As I said yesterday, in a substitution reaction, the nucleophile is the species that gives up a lone pair of electrons to the electrophile.

Let’s talk about the factors that affect nucleophilicity.
First, nucleophilicity and basicity are very similar. One difference is that nucleophile strength is measured by how fast it reacts, whereas acid-base strength is measured by equilibrium (pKa).  Also, substitution reactions are much more subject to steric hindrance than acid-base reactions. It’s OK to think of nucleophilicity as correlating with basicity, with two exceptions (cases 3 and 4, below).

For now, let’s just think of nucleophiles as lone pairs on atoms.(Note 1). Imagine comparing two compounds, and asking “which of these is most nucleophilic?”.

So what would make one atom more likely to give up its lone pair of electrons than another? There are at least four factors.

1. Charge.“The conjugate base is always a better nucleophile”. HO- is a better nucleophile than H2O. NH2(-) is a better nucleophile than NH3. HS(-) is a better nucleophile than H2S. The greater the negative charge, the more likely an atom will give up its pair of electrons to form a bond.
2. Electronegativity. Nucleophilicity increases as you go to the left along the periodic table.

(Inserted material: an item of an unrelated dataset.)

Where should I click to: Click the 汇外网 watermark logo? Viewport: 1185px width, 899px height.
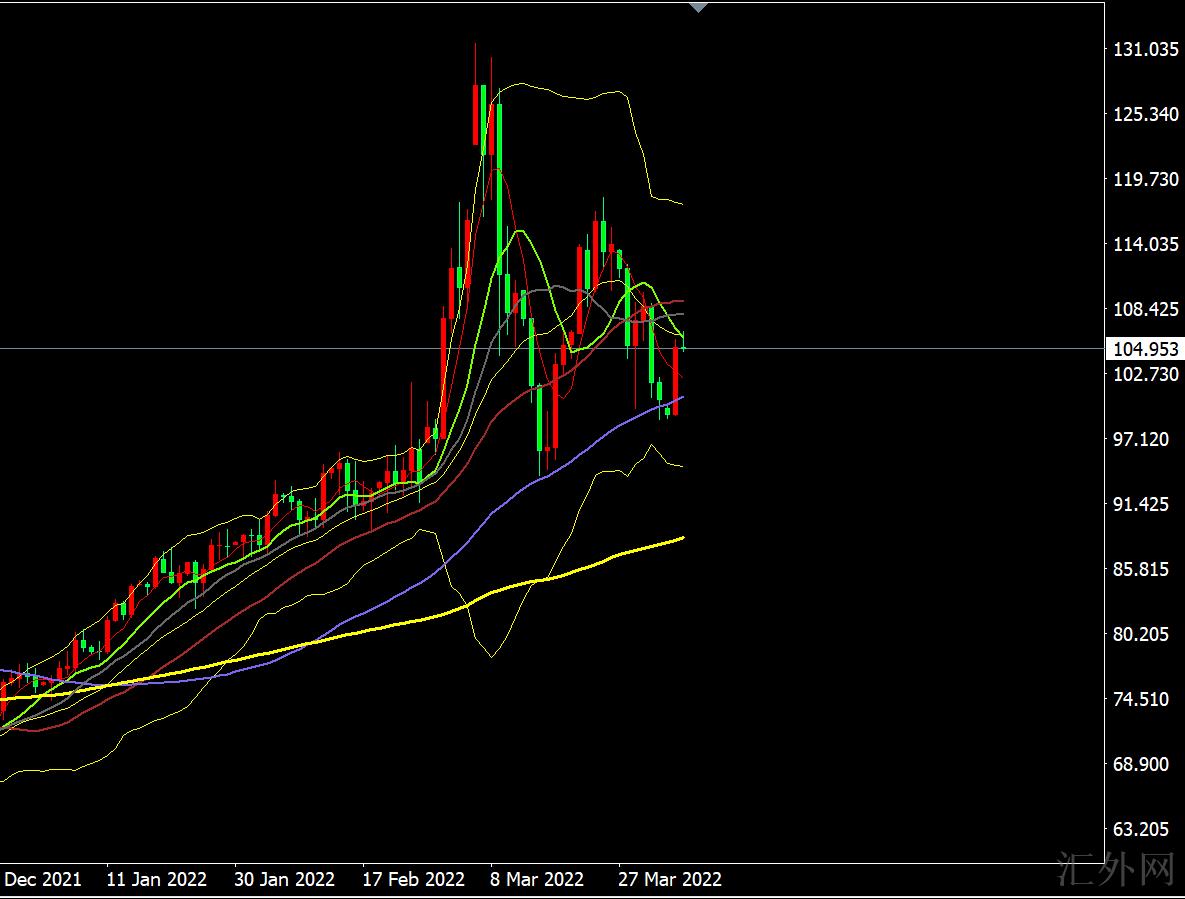(x=1115, y=871)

H3C(-) > H2N(-) > HO(-) > F(-)

This makes sense when you think about it, electronegativity – “greed for electrons” – is the opposite of nucleophilicity – “giving away electrons”.

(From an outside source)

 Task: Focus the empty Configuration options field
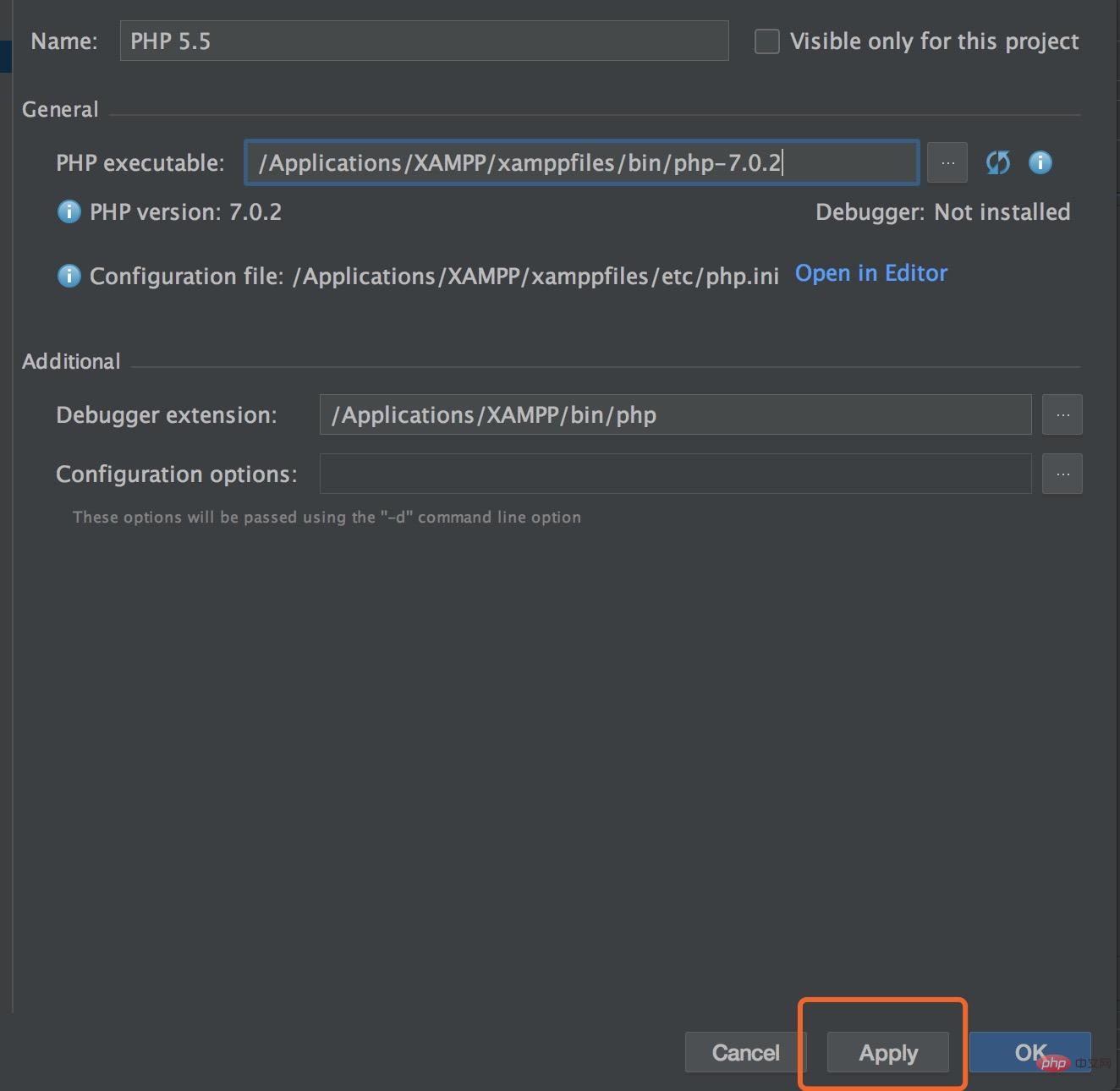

3. Hydrogen bonding solvents (polar protic solvents) 

This causes the most confusion, because it is solvent-dependent. In polar protic solvents (e.g. water and alcohols, any solvent with OH) nucleophilicity increases as you go down the periodic table (F- < Cl- < Br- < I – ). In polar aprotic solvents (e.g. DMSO, acetone) the order is reversed, and the most basic nucleophiles are also the most nucleophilic. (F- > Cl – > Br – > I – ).

Why is this? Because hydrogen bonding has a dramatic effect on nucleophilicity. In hydrogen bonding solvents (polar protic solvents) the most basic nucleophiles (e.g. F-) are surrounded by an entourage of solvent molecules. It might help for you to think that this makes them far more “sterically hindered” than they would normally be, and they are less reactive.

By contrast, the least basic nucleophiles  (e.g. I-) get involved with less hydrogen bonding, and are less hindered – therefore more nucleophilic.

4. Steric bulk

Remember the Pavlovian association between “t-butyl” and “steric hindrance”  I mentioned earlier? Here it comes again!

The bulkier the groups that are adjacent to a nucleophilic atom, the slower the reaction will be (and hence the poorer the nucleophile).

Phew! that’s a lot. Here’s a little table that should help to make sense of things.

Tomorrow: What makes a good leaving group?

Thanks for reading! James

P.S. Note 1   (Pi bonds – found in alkenes and alkynes – can act like nucleophiles too, but that’s a subject for later).